I really haven’t been able to do research for many years, because I’ve been in administration, but my interests still are with a genus in the coffee family called Psychotria. The coffee family is one of the largest woody families in the world, and Psychotria is one of the largest genera of woody plants in the world. I’ve done revisions of this genus for the Hawaiian archipelago, for the Philippine archipelago and for Papua New Guinea, where I spent a year as a forest officer.

What attracted you to the position of director at Boyce Thompson?
Well, the reason I know the arboretum is because I’m on the board of Biosphere 2. I’d go out to Biosphere 2, and I had heard about the arboretum, and so if I had time, I would drive over there on my own and just be a tourist. I loved it from the beginning. Most of my botanical work has been in the tropical rainforest, so this whole new world of desert plants, arid plants, was an eye-opener to me. I didn’t realize how diverse, how many species, how really interesting the desert flora was.

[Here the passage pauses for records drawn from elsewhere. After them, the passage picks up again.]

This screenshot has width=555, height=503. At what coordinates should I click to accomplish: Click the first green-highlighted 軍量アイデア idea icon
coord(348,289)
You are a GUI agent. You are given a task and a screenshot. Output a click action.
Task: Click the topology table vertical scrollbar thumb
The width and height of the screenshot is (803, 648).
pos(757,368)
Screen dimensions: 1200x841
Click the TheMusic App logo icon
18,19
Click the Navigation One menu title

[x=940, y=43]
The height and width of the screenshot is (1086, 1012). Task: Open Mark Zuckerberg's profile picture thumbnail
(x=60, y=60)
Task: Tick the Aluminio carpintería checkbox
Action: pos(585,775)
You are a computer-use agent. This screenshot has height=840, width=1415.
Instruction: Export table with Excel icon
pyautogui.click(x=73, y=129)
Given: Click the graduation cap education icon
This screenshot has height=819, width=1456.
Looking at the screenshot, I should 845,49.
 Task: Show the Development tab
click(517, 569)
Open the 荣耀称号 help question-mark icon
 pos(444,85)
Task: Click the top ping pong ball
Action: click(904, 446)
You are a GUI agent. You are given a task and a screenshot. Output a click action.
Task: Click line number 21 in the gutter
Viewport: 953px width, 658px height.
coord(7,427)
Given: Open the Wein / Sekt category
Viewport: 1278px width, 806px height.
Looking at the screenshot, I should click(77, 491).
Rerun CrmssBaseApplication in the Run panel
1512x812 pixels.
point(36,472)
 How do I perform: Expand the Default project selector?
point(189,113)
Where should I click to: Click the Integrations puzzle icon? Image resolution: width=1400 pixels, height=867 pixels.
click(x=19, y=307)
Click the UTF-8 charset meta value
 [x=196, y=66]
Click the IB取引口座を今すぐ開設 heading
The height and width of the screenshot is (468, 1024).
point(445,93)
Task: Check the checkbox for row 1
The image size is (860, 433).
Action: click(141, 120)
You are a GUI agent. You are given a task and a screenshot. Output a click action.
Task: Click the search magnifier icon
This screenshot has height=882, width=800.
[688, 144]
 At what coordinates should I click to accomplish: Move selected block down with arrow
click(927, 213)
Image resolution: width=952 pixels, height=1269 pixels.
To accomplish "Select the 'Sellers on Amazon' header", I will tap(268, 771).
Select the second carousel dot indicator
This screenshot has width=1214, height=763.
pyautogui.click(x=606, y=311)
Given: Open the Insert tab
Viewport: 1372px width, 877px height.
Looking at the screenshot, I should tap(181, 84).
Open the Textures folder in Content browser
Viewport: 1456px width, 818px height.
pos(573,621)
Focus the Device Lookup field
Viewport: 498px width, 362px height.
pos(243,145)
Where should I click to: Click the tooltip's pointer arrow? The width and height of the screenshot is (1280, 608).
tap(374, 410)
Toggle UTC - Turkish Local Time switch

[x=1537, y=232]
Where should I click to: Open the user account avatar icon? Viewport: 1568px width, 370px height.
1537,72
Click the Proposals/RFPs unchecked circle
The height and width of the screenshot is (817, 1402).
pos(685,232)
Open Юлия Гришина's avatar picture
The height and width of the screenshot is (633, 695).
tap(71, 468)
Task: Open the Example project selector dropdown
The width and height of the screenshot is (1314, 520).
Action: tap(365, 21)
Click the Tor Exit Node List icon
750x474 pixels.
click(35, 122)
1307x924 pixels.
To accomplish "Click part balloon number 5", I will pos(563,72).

I had the good fortune of getting to know Mark Siegwarth, who was the former director, and when I would go up there, he would show me around and he was very kind to me; I appreciated that. So when this opportunity came up, I was in the right place for it, and I said, “OK, cool! I’d love to be director of that place!”

I’m going to be on a learning curve. One of the first things I want to do is go out and learn the local flora. I’m a botanist, so I know what a cactus is — I’ve seen many species of cacti — but I’m going to be on a learning curve. I’m going to grab someone at the arboretum who knows the flora and maybe have them take me out an hour or two each day, because I want to learn.

What do you hope to accomplish as the director?
I have some ideas, but until I really get fully on the ground there and really understand the rather complex way the place is governed, I think it would be presumptuous of me to declare what I want to do and what needs to be done. But I hope to be able to raise money for the organization in a variety of ways.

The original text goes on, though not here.